## EXERCISE GOAL
Repeat the data precisely as given.

### LISTED RECORDS

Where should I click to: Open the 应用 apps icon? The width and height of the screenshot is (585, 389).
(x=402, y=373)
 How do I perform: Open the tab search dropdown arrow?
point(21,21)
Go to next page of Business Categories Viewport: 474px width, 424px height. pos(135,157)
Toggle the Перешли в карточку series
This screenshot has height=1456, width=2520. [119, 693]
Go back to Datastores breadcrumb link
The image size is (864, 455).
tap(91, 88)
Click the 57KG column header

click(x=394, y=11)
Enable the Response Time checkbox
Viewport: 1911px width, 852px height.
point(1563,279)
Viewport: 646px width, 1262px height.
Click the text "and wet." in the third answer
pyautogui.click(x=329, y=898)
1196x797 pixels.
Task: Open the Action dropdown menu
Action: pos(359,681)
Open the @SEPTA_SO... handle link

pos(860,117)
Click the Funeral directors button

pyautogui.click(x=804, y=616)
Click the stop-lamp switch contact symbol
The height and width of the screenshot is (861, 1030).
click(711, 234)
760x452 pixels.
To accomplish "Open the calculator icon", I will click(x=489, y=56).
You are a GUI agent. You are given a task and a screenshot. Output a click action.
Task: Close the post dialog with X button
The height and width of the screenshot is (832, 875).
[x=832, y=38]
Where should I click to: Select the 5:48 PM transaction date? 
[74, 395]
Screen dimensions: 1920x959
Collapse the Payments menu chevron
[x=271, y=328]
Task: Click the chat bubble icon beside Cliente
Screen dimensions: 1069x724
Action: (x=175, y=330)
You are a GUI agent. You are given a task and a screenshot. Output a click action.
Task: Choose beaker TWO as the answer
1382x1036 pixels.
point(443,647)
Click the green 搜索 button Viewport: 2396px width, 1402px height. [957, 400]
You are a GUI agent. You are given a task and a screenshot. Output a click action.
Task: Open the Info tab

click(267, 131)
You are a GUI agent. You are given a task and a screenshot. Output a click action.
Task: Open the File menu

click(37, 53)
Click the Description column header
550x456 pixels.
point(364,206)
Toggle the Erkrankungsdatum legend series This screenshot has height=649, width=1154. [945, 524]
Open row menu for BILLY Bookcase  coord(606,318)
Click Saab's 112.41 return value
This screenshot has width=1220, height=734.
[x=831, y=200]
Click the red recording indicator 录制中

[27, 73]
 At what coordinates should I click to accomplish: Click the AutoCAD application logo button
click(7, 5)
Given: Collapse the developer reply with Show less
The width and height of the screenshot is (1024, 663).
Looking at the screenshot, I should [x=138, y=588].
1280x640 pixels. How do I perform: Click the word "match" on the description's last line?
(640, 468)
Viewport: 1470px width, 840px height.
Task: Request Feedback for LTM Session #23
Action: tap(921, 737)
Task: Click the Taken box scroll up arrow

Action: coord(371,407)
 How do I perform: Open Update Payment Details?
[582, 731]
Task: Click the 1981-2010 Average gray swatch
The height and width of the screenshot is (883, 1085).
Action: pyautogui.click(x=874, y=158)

######

## EXERCISE SOLUTION
Where should I click to: Open the 应用 apps icon? The width and height of the screenshot is (585, 389).
(x=402, y=373)
 How do I perform: Open the tab search dropdown arrow?
point(21,21)
Go to next page of Business Categories Viewport: 474px width, 424px height. pos(135,157)
Toggle the Перешли в карточку series
This screenshot has height=1456, width=2520. [119, 693]
Go back to Datastores breadcrumb link
The image size is (864, 455).
tap(91, 88)
Click the 57KG column header

click(x=394, y=11)
Enable the Response Time checkbox
Viewport: 1911px width, 852px height.
point(1563,279)
Viewport: 646px width, 1262px height.
Click the text "and wet." in the third answer
pyautogui.click(x=329, y=898)
1196x797 pixels.
Task: Open the Action dropdown menu
Action: pos(359,681)
Open the @SEPTA_SO... handle link

pos(860,117)
Click the Funeral directors button

pyautogui.click(x=804, y=616)
Click the stop-lamp switch contact symbol
The height and width of the screenshot is (861, 1030).
click(711, 234)
760x452 pixels.
To accomplish "Open the calculator icon", I will click(x=489, y=56).
You are a GUI agent. You are given a task and a screenshot. Output a click action.
Task: Close the post dialog with X button
The height and width of the screenshot is (832, 875).
[x=832, y=38]
Where should I click to: Select the 5:48 PM transaction date? 
[74, 395]
Screen dimensions: 1920x959
Collapse the Payments menu chevron
[x=271, y=328]
Task: Click the chat bubble icon beside Cliente
Screen dimensions: 1069x724
Action: (x=175, y=330)
You are a GUI agent. You are given a task and a screenshot. Output a click action.
Task: Choose beaker TWO as the answer
1382x1036 pixels.
point(443,647)
Click the green 搜索 button Viewport: 2396px width, 1402px height. [957, 400]
You are a GUI agent. You are given a task and a screenshot. Output a click action.
Task: Open the Info tab

click(267, 131)
You are a GUI agent. You are given a task and a screenshot. Output a click action.
Task: Open the File menu

click(37, 53)
Click the Description column header
550x456 pixels.
point(364,206)
Toggle the Erkrankungsdatum legend series This screenshot has height=649, width=1154. [945, 524]
Open row menu for BILLY Bookcase  coord(606,318)
Click Saab's 112.41 return value
This screenshot has width=1220, height=734.
[x=831, y=200]
Click the red recording indicator 录制中

[27, 73]
 At what coordinates should I click to accomplish: Click the AutoCAD application logo button
click(7, 5)
Given: Collapse the developer reply with Show less
The width and height of the screenshot is (1024, 663).
Looking at the screenshot, I should [x=138, y=588].
1280x640 pixels. How do I perform: Click the word "match" on the description's last line?
(640, 468)
Viewport: 1470px width, 840px height.
Task: Request Feedback for LTM Session #23
Action: tap(921, 737)
Task: Click the Taken box scroll up arrow

Action: coord(371,407)
 How do I perform: Open Update Payment Details?
[582, 731]
Task: Click the 1981-2010 Average gray swatch
The height and width of the screenshot is (883, 1085).
Action: pyautogui.click(x=874, y=158)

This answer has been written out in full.